Semaglutide has rapidly become one of the most prescribed medications in modern medicine, but its ophthalmic risk profile remains incompletely characterized. A case report published in Survey of Ophthalmology raises a clinically important signal: GLP-1 receptor agonist therapy may be implicated in non-arteritic anterior ischemic optic neuropathy (NAION), a form of vision loss that can cause permanent damage to the optic nerve.
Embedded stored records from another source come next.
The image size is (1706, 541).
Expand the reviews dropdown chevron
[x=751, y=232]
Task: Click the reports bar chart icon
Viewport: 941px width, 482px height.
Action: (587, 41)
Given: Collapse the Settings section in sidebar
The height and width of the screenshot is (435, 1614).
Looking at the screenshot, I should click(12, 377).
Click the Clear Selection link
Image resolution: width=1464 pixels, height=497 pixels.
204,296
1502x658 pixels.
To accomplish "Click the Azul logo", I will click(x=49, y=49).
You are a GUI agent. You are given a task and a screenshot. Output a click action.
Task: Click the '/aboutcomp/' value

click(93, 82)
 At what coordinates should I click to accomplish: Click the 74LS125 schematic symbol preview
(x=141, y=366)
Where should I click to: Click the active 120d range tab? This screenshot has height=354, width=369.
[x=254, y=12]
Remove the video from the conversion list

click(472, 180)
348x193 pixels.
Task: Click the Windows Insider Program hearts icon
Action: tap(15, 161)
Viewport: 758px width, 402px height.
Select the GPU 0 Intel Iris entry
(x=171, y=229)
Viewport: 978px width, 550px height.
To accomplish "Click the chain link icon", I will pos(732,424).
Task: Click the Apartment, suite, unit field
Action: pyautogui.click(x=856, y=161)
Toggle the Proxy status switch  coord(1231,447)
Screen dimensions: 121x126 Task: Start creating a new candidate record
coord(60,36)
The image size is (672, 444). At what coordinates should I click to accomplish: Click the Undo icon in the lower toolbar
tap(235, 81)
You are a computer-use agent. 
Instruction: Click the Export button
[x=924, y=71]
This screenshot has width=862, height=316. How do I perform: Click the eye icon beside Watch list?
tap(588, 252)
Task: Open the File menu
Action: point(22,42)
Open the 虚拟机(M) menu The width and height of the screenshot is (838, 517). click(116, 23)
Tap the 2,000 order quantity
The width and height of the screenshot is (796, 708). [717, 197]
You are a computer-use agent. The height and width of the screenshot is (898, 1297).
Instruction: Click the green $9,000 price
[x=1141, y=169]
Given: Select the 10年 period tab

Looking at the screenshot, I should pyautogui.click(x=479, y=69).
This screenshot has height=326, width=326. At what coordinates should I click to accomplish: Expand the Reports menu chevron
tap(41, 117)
The case involves a 38-year-old man with poorly controlled type 2 diabetes and hypertension who was actively receiving semaglutide when he experienced sudden, painless vision loss in his left eye. Ophthalmic evaluation found acute optic disc edema in that eye alongside optic disc pallor in the right eye — a combination mimicking Foster Kennedy syndrome, which classically suggests an intracranial mass. After neuroimaging excluded a space-occupying lesion, the clinical picture was reinterpreted as pseudo-Foster Kennedy syndrome: an unrecognized prior NAION in the right eye and a new acute NAION event in the left. The patient also exhibited severe nonproliferative diabetic retinopathy and cystoid macular edema bilaterally, compounding the visual threat.

This case adds to a growing body of concern following a 2024 JAMA Ophthalmology study that identified a statistically elevated NAION risk among semaglutide users with type 2 diabetes and obesity compared to alternative agents. The mechanism remains speculative but may involve rapid reductions in blood pressure, altered optic nerve head perfusion, or the crowded disc anatomy common in diabetics. Critically, confounders are substantial: poorly controlled diabetes and hypertension are themselves independent NAION risk factors, making causality impossible to establish from a single case. Clinicians prescribing semaglutide — particularly to patients with vascular comorbidities or small cup-to-disc ratios — may benefit from baseline ophthalmic evaluation. For the broader semaglutide-using population, this remains a low-frequency but sight-threatening signal warranting continued pharmacovigilance.